WHAT IS NEEDED » Please copy the material under this line exactly, keeping every line.

=====

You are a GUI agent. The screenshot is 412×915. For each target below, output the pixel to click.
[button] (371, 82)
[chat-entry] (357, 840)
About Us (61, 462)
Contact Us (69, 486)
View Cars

=====

WRITTEN RESPONSE »
You are a GUI agent. The screenshot is 412×915. For each target below, output the pixel to click.
[button] (371, 82)
[chat-entry] (357, 840)
About Us (61, 462)
Contact Us (69, 486)
View Cars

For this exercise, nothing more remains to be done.